В голове Оуэна образуется плотный сгусток ярости. Ему хочется вырвать его оттуда, швырнуть им в дисциплинарную комиссию, особенно в Клэрис, которая смотрит на него со странным сочетанием жалости и смущения.

– На рождественской вечеринке не было никакого «поведения». Я не позволяю себе никакого «поведения». Я всегда, в любой ситуации веду себя профессионально. В учебной аудитории и вне ее.

– Что ж, Оуэн, мне очень жаль, но мы начинаем расследование, и, пока оно будет продолжаться, боюсь, мы будем вынуждены отстранить вас от работы.

– Что?!

– Мы не можем провести объективное расследование, пока вы находитесь в одной классной комнате с теми, кто вас обвиняет. Таковы правила. Мне очень, очень жаль.

Эти слова произнес Джед, на лице которого, надо отдать ему должное, по крайней мере, было написано искреннее сочувствие. В основном потому, подозревал Оуэн, что теперь ему придется переделать все расписание, чтобы все уроки были замещены, что, с учетом того, что коллега Оуэна, Элли Брюэр, собиралась уйти в декретный отпуск, было весьма проблематично.

– Итак, что… я хотел сказать, как долго?

– Мы начнем с двух недель, а потом свяжемся с вами. Но я сомневаюсь, что это продлится дольше месяца.

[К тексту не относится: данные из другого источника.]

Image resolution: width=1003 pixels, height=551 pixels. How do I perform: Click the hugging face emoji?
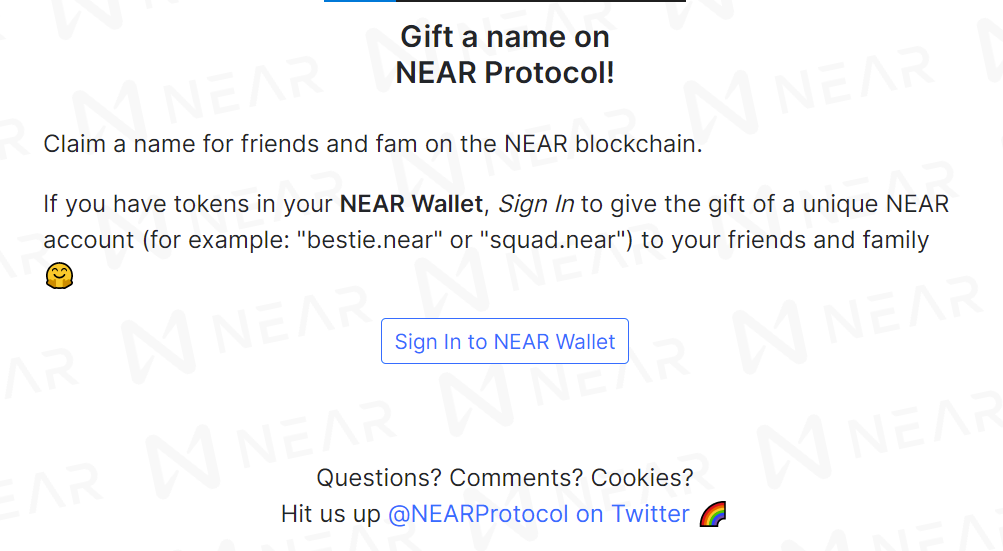tap(59, 276)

Если, конечно, исход будет в вашу пользу.

– То есть я просто…

– Да, заберите из кабинета все, что вам нужно. Холли будет ждать вас в фойе, чтобы попрощаться.

Оуэн закрывает глаза, затем медленно их открывает. Его намерены вывести вон. А ведь он не сделал ничего плохого. Его так и подмывает схватить стул, на котором он сидит, и швырнуть его в окно за головой Джеда, посмотреть, как тот пробьет дыру в стекле, увидеть осколки, сверкающие на свежевыпавшем снегу на автостоянке внизу. Он хочет войти в класс 6D, где, как он знает, в данный момент сидят Моника и Мейзи на лекции по микросервисам, встать перед ними во весь рост и крикнуть им в их глупые лица. Вместо этого, чувствуя, что вся его ярость скопилась в животе, он медленно поднимается и выходит из кабинета.

* * *

Час спустя он выходит из метро на Финчли-роуд. Снег уже перестал идти. Рюкзак на его спине весит, наверное, тонну. Теперь в нем лежит содержимое его стола, в том числе лампа из вулканического стекла. По идее, ее следовало оставить на работе, ведь он вернется через пару недель, но что-то заставило Оуэна взять ее, тем более что тихий голос нашептывал: «А вдруг они правы?»

От Финчли-роуд к его улице ведет небольшой, но очень крутой холм. На вершине этого холма есть две частные школы. Шагая вверх, он понимает, что сейчас полчетвертого, конец школьного дня. Следовательно, холм кишит толпами детей. Матери неторопливо идут следом, с крошечными рюкзаками и яркими бутылочками с водой. Хотя снег на земле превратился в кашу, он все еще толстым слоем лежит на автомобильных капотах. Дети собирают его пригоршнями, лепят снежки и кидаются ими друг в друга. Они носятся друг за другом и путаются у Оуэна под ногами. Он почти теряет равновесие и, чтобы остаться в вертикальном положении, хватается за стену.

Матери не обращают внимания. Оуэн ненавидит этих матерей, этих школьных мамаш с их жуткими легинсами и растрепанными волосами, их толстыми «пуховиками» с капюшонами из кроличьего меха, их поблекшим загаром после зимнего отпуска и кроссовками только что из коробки. Он задается вопросом, о чем думают эти женщины, когда их дети уже в постели и они одни держат в руках гигантские, размером с аквариум бокалы с вином? Что они собой представляют, когда они не в зале для занятий фитнесом и не забирают детей из школы? Где их место в масштабах целого человечества? Оуэн не может себе этого представить. С другой стороны, все женщины для него – вечная загадка, даже самые обычные.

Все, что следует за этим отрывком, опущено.